# Start of DATA PROVIDED

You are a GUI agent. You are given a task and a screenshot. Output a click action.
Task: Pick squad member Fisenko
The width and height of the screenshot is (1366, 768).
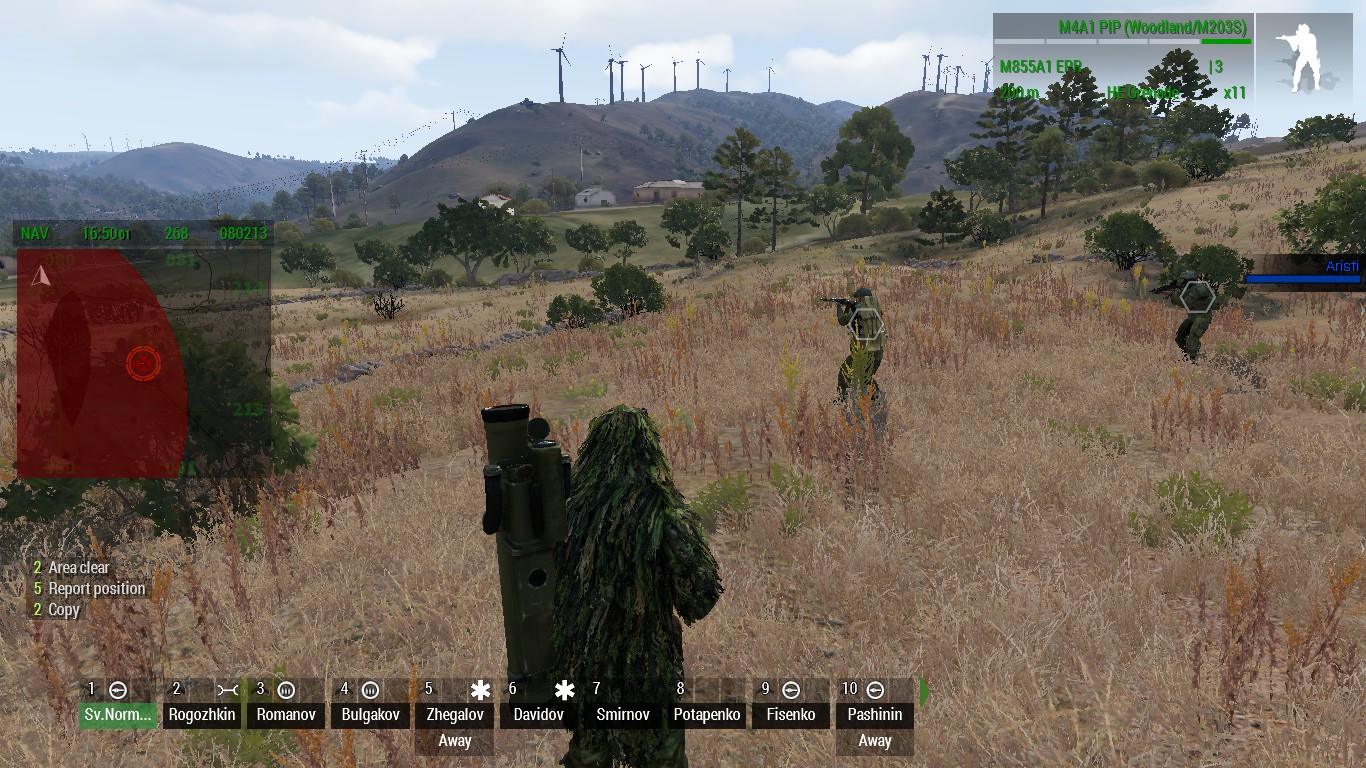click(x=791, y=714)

# End of DATA PROVIDED
# Start of DATA PROVIDED

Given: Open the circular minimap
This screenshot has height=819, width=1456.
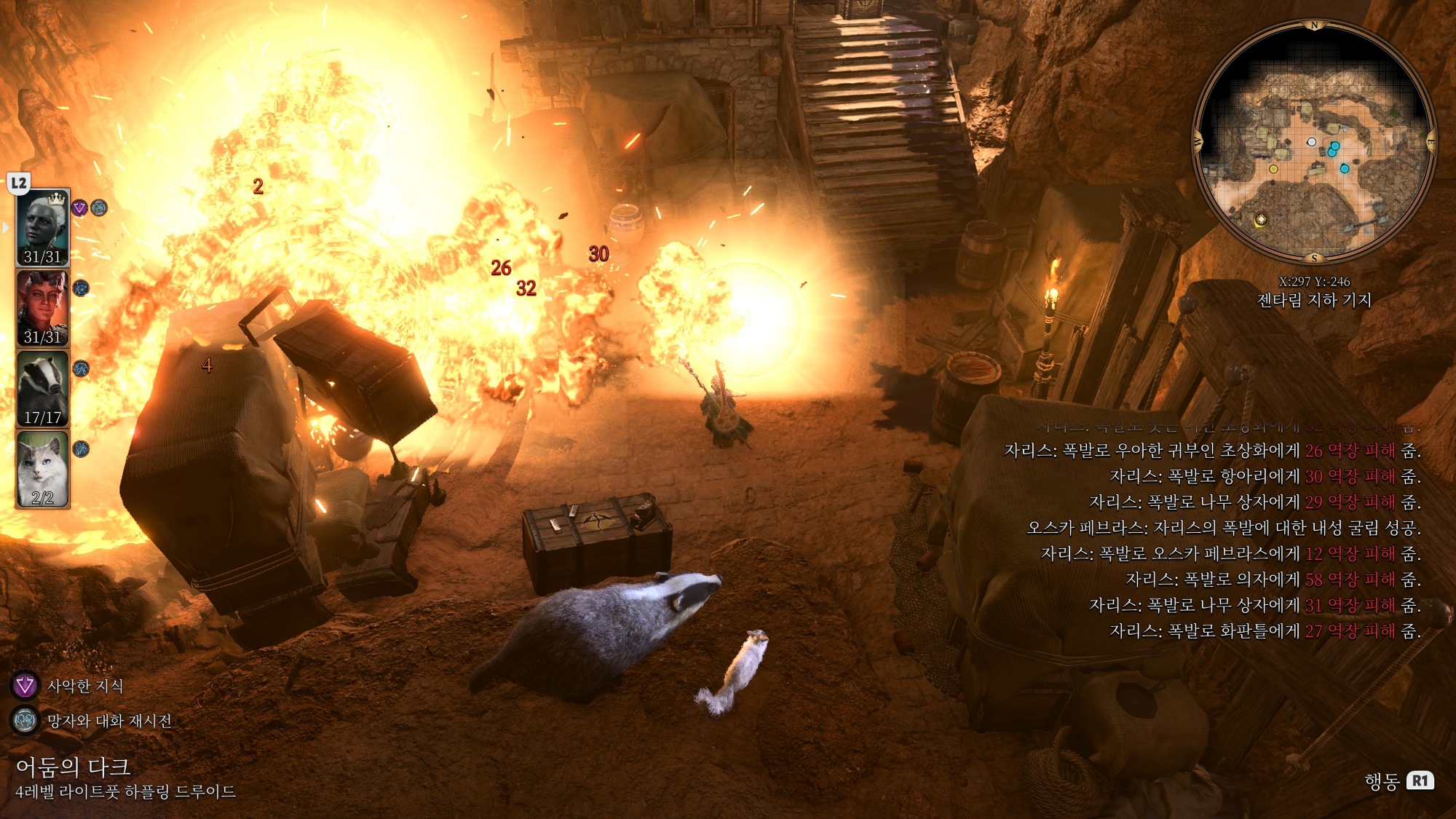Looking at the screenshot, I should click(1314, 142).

# End of DATA PROVIDED
# Start of DATA PROVIDED

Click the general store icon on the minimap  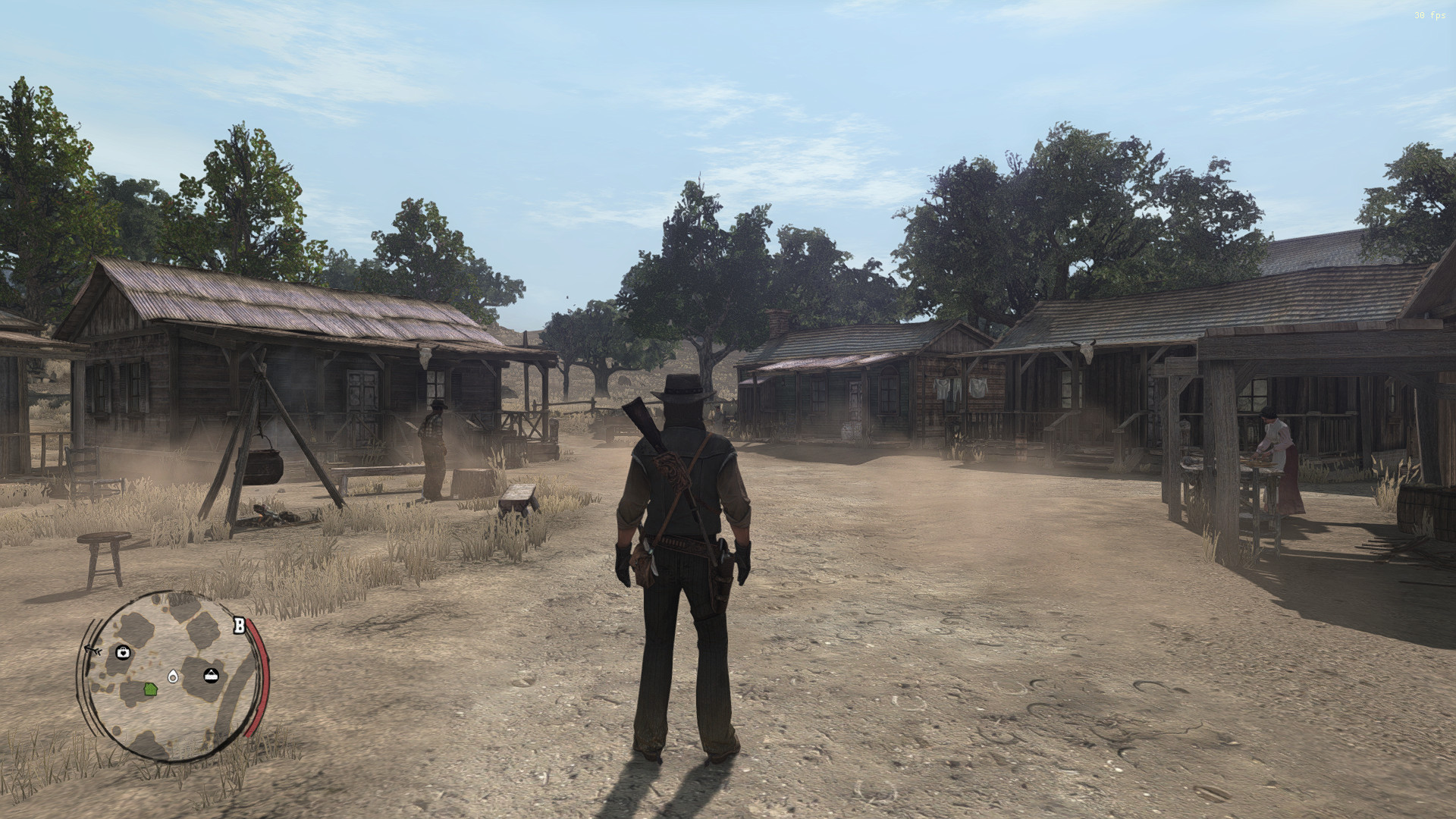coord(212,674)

# End of DATA PROVIDED

→ DESCRIPTION OF THE TASK:
Could you print everything from the line with "You are a GUI" up to and including the line with "click(x=791, y=714)", leaving the pictures out?

→ CORRECT RESULT:
You are a GUI agent. You are given a task and a screenshot. Output a click action.
Task: Pick squad member Fisenko
The width and height of the screenshot is (1366, 768).
click(x=791, y=714)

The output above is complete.